## EXERCISE
Reproduce the entries below, changing every "terminus" to "end-of-line" and keeping the rest identical.

## DATA FOR THIS TASK

* * * * *

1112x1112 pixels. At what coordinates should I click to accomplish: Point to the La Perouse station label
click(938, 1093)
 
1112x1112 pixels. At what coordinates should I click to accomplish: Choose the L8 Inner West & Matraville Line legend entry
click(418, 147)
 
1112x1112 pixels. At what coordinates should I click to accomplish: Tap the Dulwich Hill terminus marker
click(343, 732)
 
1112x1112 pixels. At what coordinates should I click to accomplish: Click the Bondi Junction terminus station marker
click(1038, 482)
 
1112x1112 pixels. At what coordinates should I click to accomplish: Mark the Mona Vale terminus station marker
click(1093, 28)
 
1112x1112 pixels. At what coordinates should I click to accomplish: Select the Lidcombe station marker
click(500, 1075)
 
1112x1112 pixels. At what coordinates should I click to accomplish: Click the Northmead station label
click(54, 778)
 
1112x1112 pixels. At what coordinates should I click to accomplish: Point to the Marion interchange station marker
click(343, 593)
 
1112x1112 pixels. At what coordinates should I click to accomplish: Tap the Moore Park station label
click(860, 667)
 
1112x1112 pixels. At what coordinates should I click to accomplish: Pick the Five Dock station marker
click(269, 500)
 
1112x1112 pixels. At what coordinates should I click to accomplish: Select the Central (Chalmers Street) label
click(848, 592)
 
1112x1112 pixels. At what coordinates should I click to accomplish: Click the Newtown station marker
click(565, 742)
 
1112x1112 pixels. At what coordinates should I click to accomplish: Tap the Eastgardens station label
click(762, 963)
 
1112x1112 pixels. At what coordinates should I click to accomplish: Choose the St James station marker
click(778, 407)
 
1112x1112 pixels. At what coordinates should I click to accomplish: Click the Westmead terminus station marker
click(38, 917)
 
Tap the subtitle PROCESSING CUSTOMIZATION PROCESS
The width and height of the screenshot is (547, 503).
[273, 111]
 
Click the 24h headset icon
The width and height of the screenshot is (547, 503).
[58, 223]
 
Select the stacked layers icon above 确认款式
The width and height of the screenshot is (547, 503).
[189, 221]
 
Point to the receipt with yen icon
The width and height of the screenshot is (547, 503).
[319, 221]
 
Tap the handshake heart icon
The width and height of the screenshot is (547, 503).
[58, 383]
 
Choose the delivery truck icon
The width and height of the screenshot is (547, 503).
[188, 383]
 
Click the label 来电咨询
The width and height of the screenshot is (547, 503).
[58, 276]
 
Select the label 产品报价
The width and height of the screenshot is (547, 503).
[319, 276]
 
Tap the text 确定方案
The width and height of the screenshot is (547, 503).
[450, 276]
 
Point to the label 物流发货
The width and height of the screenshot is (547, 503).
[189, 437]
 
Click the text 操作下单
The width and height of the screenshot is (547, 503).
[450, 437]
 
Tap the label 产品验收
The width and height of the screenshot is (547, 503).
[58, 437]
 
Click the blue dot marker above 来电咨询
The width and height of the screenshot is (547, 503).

* * * * *

## TASK OUTPUT
1112x1112 pixels. At what coordinates should I click to accomplish: Point to the La Perouse station label
click(938, 1093)
 
1112x1112 pixels. At what coordinates should I click to accomplish: Choose the L8 Inner West & Matraville Line legend entry
click(418, 147)
 
1112x1112 pixels. At what coordinates should I click to accomplish: Tap the Dulwich Hill end-of-line marker
click(343, 732)
 
1112x1112 pixels. At what coordinates should I click to accomplish: Click the Bondi Junction end-of-line station marker
click(1038, 482)
 
1112x1112 pixels. At what coordinates should I click to accomplish: Mark the Mona Vale end-of-line station marker
click(1093, 28)
 
1112x1112 pixels. At what coordinates should I click to accomplish: Select the Lidcombe station marker
click(500, 1075)
 
1112x1112 pixels. At what coordinates should I click to accomplish: Click the Northmead station label
click(54, 778)
 
1112x1112 pixels. At what coordinates should I click to accomplish: Point to the Marion interchange station marker
click(343, 593)
 
1112x1112 pixels. At what coordinates should I click to accomplish: Tap the Moore Park station label
click(860, 667)
 
1112x1112 pixels. At what coordinates should I click to accomplish: Pick the Five Dock station marker
click(269, 500)
 
1112x1112 pixels. At what coordinates should I click to accomplish: Select the Central (Chalmers Street) label
click(848, 592)
 
1112x1112 pixels. At what coordinates should I click to accomplish: Click the Newtown station marker
click(565, 742)
 
1112x1112 pixels. At what coordinates should I click to accomplish: Tap the Eastgardens station label
click(762, 963)
 
1112x1112 pixels. At what coordinates should I click to accomplish: Choose the St James station marker
click(778, 407)
 
1112x1112 pixels. At what coordinates should I click to accomplish: Click the Westmead end-of-line station marker
click(38, 917)
 
Tap the subtitle PROCESSING CUSTOMIZATION PROCESS
The width and height of the screenshot is (547, 503).
[273, 111]
 
Click the 24h headset icon
The width and height of the screenshot is (547, 503).
[58, 223]
 
Select the stacked layers icon above 确认款式
The width and height of the screenshot is (547, 503).
[189, 221]
 
Point to the receipt with yen icon
The width and height of the screenshot is (547, 503).
[319, 221]
 
Tap the handshake heart icon
The width and height of the screenshot is (547, 503).
[58, 383]
 
Choose the delivery truck icon
The width and height of the screenshot is (547, 503).
[188, 383]
 
Click the label 来电咨询
The width and height of the screenshot is (547, 503).
[58, 276]
 
Select the label 产品报价
The width and height of the screenshot is (547, 503).
[319, 276]
 
Tap the text 确定方案
The width and height of the screenshot is (547, 503).
[450, 276]
 
Point to the label 物流发货
The width and height of the screenshot is (547, 503).
[189, 437]
 
Click the text 操作下单
The width and height of the screenshot is (547, 503).
[450, 437]
 
Tap the label 产品验收
The width and height of the screenshot is (547, 503).
[58, 437]
 
Click the blue dot marker above 来电咨询
The width and height of the screenshot is (547, 503).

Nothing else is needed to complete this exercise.